## List of tasks
A. Answer these questions about the forum thread on file-looping output printing twice, one line each:
(i) Which file extension does the code check for before processing a file?
(ii) What delimiter is passed to csv.reader?
(iii) Which function call does the solution say to use to get the full pathname of the file?
B. In the forum thread on files printing twice, reproduce word for word the part that begins with the words containing "OS Looping over" and ends with "updated correctly too.".
C. Carry on the forum thread about file-looping output printing twice from the point where it stops.

## Document excerpt
★ ★ ★ ★ ★

OS Looping over files is printing out twice

October 12, 2022

The following code works as intended, looping over files in my folder and performing some read write actions.

The files are updated correctly too.

Issue is with the print out. It ends up printing the same set of results twice in console. Why?

import os
import csv

root_directory = '.'
for subdir, dirs, files in os.walk(root_directory):
    for file in files:
        if file.endswith('.csv'):
            initial = {}
            repeated = set()
            my_file = file
            sample = my_file[:2]
            output_file = '{}_result.txt'.format(sample.lower())

            with open(my_file, mode='r') as in_file, \
                    open(output_file, mode='w') as out_file:
                next(in_file)
                reader = csv.reader(in_file, delimiter="\t")
                for i, line in enumerate(reader):
                    row = line[0].split(',')

                    if row[1] in initial:
                        shouldAdd = initial[row[1]] != row[2]
                        if shouldAdd:
                            repeated.add(row[1])
                            out_file.write('{}\n'.format(row[1])) # writing to file here no issues, no duplicates
                    else:
                        initial[row[1]] = row[2]

            #Issue is here. Why printing twice
            print('Total repeats for {} sample: {}'.format(sample, len(repeated)))

Prints out as follows:

Total repeats for AA sample: 123
Total repeats for BB sample: 45
Total repeats for AA sample: 123
Total repeats for BB sample: 45

Got 4 lines above. It should have stopped after line 2.

>Solution :

You’re ignoring the subdir variable. The same filename exists in a subdirectory, but you’re processing the file in the root directory twice. You need to use os.path.join(subdir, file) to get the full pathname of the file.

★ ★ ★ ★ ★

## Data lines
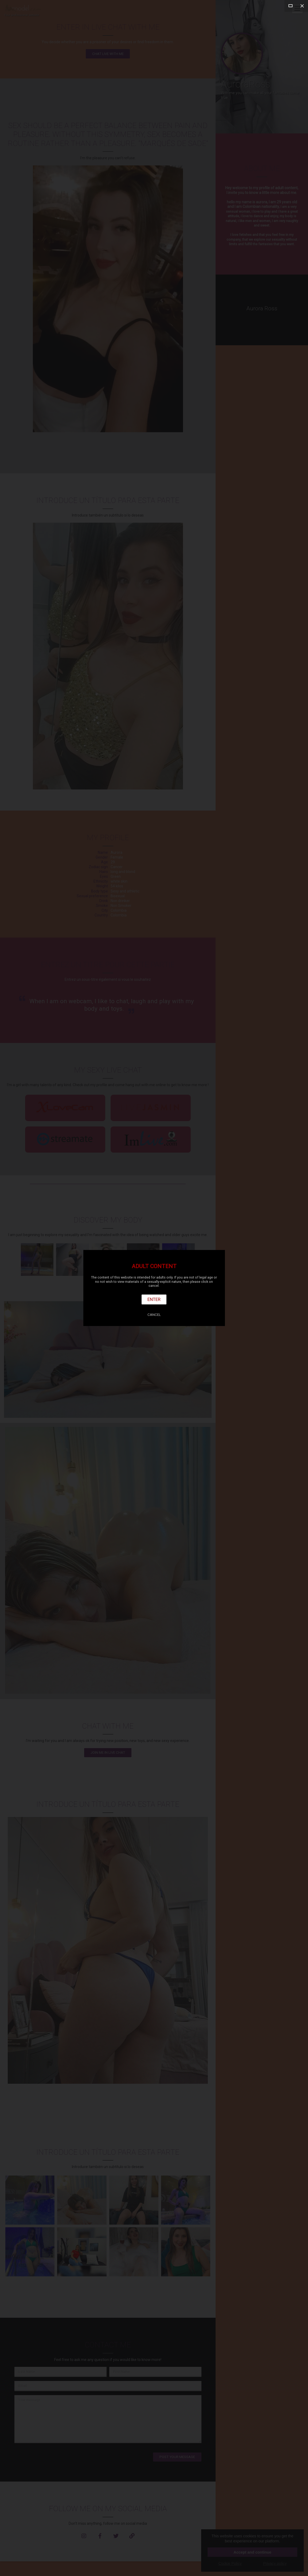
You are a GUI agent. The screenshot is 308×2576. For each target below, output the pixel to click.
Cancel (154, 1315)
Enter (154, 1299)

★ ★ ★ ★ ★

## Responses to the exercise
A.
(i) '.csv'
(ii) A tab ("\t")
(iii) os.path.join(subdir, file)

B.
OS Looping over files is printing out twice

October 12, 2022

The following code works as intended, looping over files in my folder and performing some read write actions.

The files are updated correctly too.

C.
for subdir, dirs, files in os.walk(root_directory):
    for file in files:
        if file.endswith('.csv'):
            fullname = os.path.join(subdir, file)
            initial = {}
            repeated = set()
            my_file = file
            sample = my_file[:2]
            output_file = os.path.join(subdir, '{}_result.txt'.format(sample.lower()))

            with open(fullname, mode='r') as in_file, \
                    open(output_file, mode='w') as out_file:
                next(in_file)
                reader = csv.reader(in_file, delimiter="\t")
                for i, line in enumerate(reader):
                    row = line[0].split(',')

                    if row[1] in initial:
                        shouldAdd = initial[row[1]] != row[2]
                        if shouldAdd:
                            repeated.add(row[1])
                            out_file.write('{}\n'.format(row[1])) # writing to file here no issues, no duplicates
                    else:
                        initial[row[1]] = row[2]

            #Issue is here. Why printing twice
            print('Total repeats for {}/{} sample: {}'.format(subdir, sample, len(repeated)))